Conventional biomarkers for CKD involving the use of estimated glomerular filtration rate (eGFR) derived from four variables (serum creatinine, age, gender and ethnicity) are recommended by clinical guidelines for the evaluation, classification, and stratification of CKD. However, these clinical biomarkers present some limitations, especially for early stages of CKD, elderly individuals, extreme body mass index values (serum creatinine), or are influenced by inflammation, steroid treatment and thyroid dysfunction (serum cystatin C). There is therefore a need to identify additional non-invasive biomarkers that are useful in clinical practice to help improve CKD diagnosis, inform prognosis and guide therapeutic management.

Conclusion

CKD is a multifactorial disease with associated genetic and environmental risk factors. Hence, many studies have employed genetic, epigenetic and transcriptomic approaches to identify biomarkers for kidney disease. In this review, we have summarised the most important studies in humans investigating genomic biomarkers for CKD in the last decade. Several genes, including UMOD, SHROOM3 and ELMO1 have been strongly associated with renal diseases, and some of their traits, such as eGFR and serum creatinine. The role of epigenetic and transcriptomic biomarkers in CKD and related diseases is still unclear. The combination of multiple biomarkers into classifiers, including genomic, and/or epigenomic, may give a more complete picture of kidney diseases.

Introduction

Chronic kidney disease (CKD) is recognised as a global public health problem [1] with adjusted CKD prevalence ranging between 3.3 and 17.3% in adult European populations [2]. CKD is more prevalent in older persons and is associated with multiple co-morbidities including an increased risk of cardiovascular disease (CVD). Diabetes mellitus (DM) and hypertension are common aetiologies for CKD. Other common causes of CKD include autoimmune renal diseases such as IgA glomerulonephritis (IgAN), membranous glomerulonephritis (MGN) and lupus nephritis (LN). Autosomal dominant polycystic kidney disease (ADPKD) is the commonest genetic disorder causing CKD [3].
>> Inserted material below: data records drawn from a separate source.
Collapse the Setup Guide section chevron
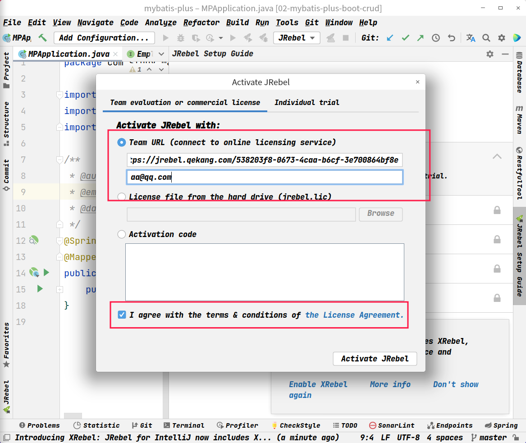Viewport: 526px width, 443px height. [497, 157]
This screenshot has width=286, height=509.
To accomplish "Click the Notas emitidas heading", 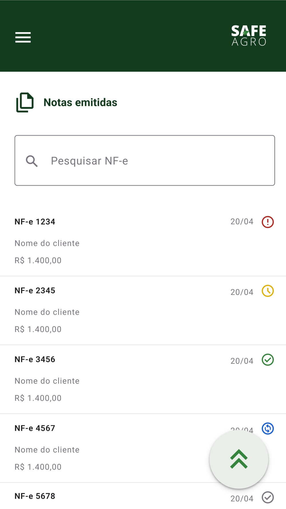I will pos(80,102).
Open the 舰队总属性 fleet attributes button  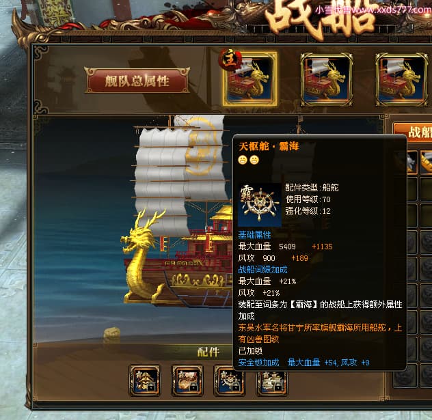137,81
The 2012 Kidney Disease: Improving Global Outcomes (KDIGO) Clinical Practice Guideline for the Evaluation and Management of CKD, developed by the Kidney Disease Outcomes Quality Initiative (KDOQI) of the National Kidney Foundation (NKF), recommends the use of estimated glomerular filtration rate (eGFR) in the evaluation, classification, and stratification of CKD [3]. The guidelines, categorise CKD into five stages based on eGFR measurements (Table 1) [3, 4]. The most widely used eGFR equation is derived from four variables (serum creatinine (SCr), age, gender and ethnicity), and is recommended by the KDOQI guidelines for initial assessment of kidney function [4].

Table 1 Categorisation of chronic kidney disease according to estimated glomerular filtration rate [4]
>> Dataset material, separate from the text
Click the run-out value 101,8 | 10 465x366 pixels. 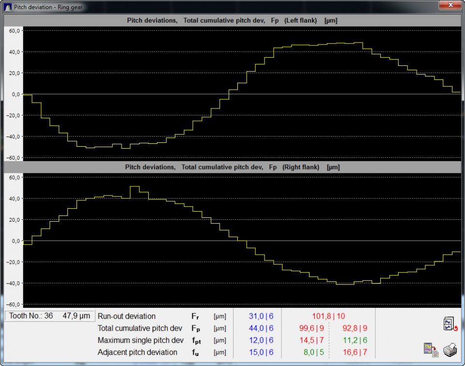pos(328,316)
Although SCr assays are routinely available in clinical practice there are some limitations to its use as creatinine is influenced by muscle mass, exercise, age, gender, and ethnicity. Furthermore, ~ 50% of kidney function can be lost before the SCr rises above the normal laboratory range [5, 6]. An eGFR equation, based on SCr (eGFRcrea), is not an accurate measure for early stages of CKD, in elderly individuals with low muscle mass and in those with extreme body mass index values [7]. A second equation, based on the measurement of serum cystatin C, has been proposed as an alternative [4]. The use of eGFR based on cystatin C (eGFRcys) is recommended by the KDOQI guidelines as a confirmatory test to diagnose CKD in those specific circumstances when eGFR-creatinine is less accurate [3, 4]. However, serum cystatin C measurements also have recognised limitations since the circulating cystatin C level can be increased by inflammation, steroid treatment and thyroid dysfunction [8]. Urinary albumin, the principal component of urinary protein in most kidney diseases, is also routinely used as a marker of kidney damage. Although albuminuria may be an early sign of kidney disease in glomerulonephritis (an can occur prior to a decrease in glomerular filtration rate) it is not a universal feature of CKD [3]. Repeated assessments, employing the existing eGFR equations and urinary albumin measurements, can help to identify persons with CKD. There is however an ongoing need to identify additional non-invasive biomarkers that are useful in clinical practice to help improve CKD diagnosis, inform prognosis and guide therapeutic management.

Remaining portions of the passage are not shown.